WHAT IS REQUIRED: What is needed is a faithful copy of all the records.

Collected data entries:

****

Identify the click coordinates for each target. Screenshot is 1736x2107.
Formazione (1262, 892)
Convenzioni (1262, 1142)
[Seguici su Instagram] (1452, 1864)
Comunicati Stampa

****

SOLUTION FOR THIS PROBLEM:
Identify the click coordinates for each target. Screenshot is 1736x2107.
Formazione (1262, 892)
Convenzioni (1262, 1142)
[Seguici su Instagram] (1452, 1864)
Comunicati Stampa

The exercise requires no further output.